Accompagnée d’une équipe du Bureau du procureur, Madame Khan a méticuleusement recueilli les récits poignants des survivants et des victimes. Elle a affirmé l’importance capitale de ces témoignages, déclarant : « Nous veillons à ce que les voix de ces victimes courageuses soient pleinement intégrées dans le travail de la CPI. »
Les vastes camps situés dans l’Est du Tchad accueillent des dizaines de milliers de réfugiés soudanais, majoritairement originaires du Darfour-Ouest, qui ont fui les violences inouïes. La procureure adjointe a rappelé la nature horrifiante des crimes documentés, incluant l’utilisation du viol comme arme de guerre, les exécutions sommaires, les actes de torture et les déplacements forcés massifs. Elle a souligné que ces atrocités s’inscrivent dans le cadre d’une enquête prioritaire de la CPI, ouverte depuis plusieurs années et récemment renforcée par des déploiements accrus sur le terrain.

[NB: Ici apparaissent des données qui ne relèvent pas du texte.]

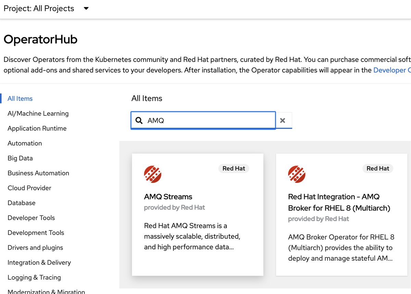Open the AMQ Streams operator card title
The height and width of the screenshot is (294, 411).
[168, 197]
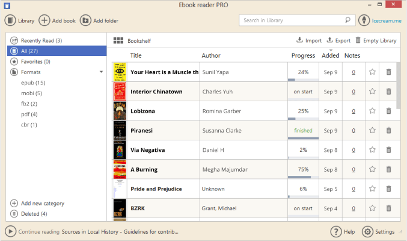
Task: Import books using the Import icon
Action: point(300,40)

Dans un message vidéo diffusé depuis les lieux, elle a mis en lumière l’impact dévastateur et durable de ces crimes : « Les souffrances engendrées par les crimes atroces ne se limitent pas à un viol, une exécution ou une torture. Cela fait deux décennies que vous vivez dans ces camps, subissant toujours les conséquences. Nous le comprenons profondément. »
La mission s’est ensuite poursuivie dans la capitale, N’Djamena, où Nazhat Shameem Khan a tenu des entretiens avec les plus hautes autorités tchadiennes. Elle a rencontré Monsieur Abdoulaye Sabre Fadoul, ministre des Affaires étrangères et de l’Intégration africaine, ainsi que Monsieur Ndolenodji Alixe Naimbaye, ministre de la Justice. Les discussions ont porté sur l’approfondissement de la collaboration entre le Tchad et la CPI, avec un accent particulier sur les crimes liés au genre et les mécanismes d’accès aux témoins.
En tant que principal pays hôte des réfugiés darfouries, le Tchad a réaffirmé son engagement et son soutien indéfectible aux opérations de la CPI concernant la situation au Darfour.
Cette visite s’inscrit dans un contexte où la CPI intensifie ses investigations sur les crimes commis au Darfour, ciblant notamment les Forces de soutien rapide (RSF) et d’autres groupes armés. La procureure adjointe Khan informe régulièrement le Conseil de sécurité des Nations unies de la persistance des crimes de guerre et des crimes contre l’humanité, y compris les attaques indiscriminées contre les civils, les camps de déplacés et les convois humanitaires.
La CPI s’engage à documenter ces violations avec la plus grande rigueur, en recueillant des témoignages directs tout en assurant la protection et la sécurité des victimes et des témoins, en particulier les femmes et les survivantes de violences sexuelles.
Par cette présence sur le terrain, la CPI réaffirme sa détermination à combattre l’impunité et à édifier une justice internationale fondée sur la parole et l’expérience des victimes. Les autorités tchadiennes et la Cour ont convenu de poursuivre et de renforcer leur partenariat essentiel.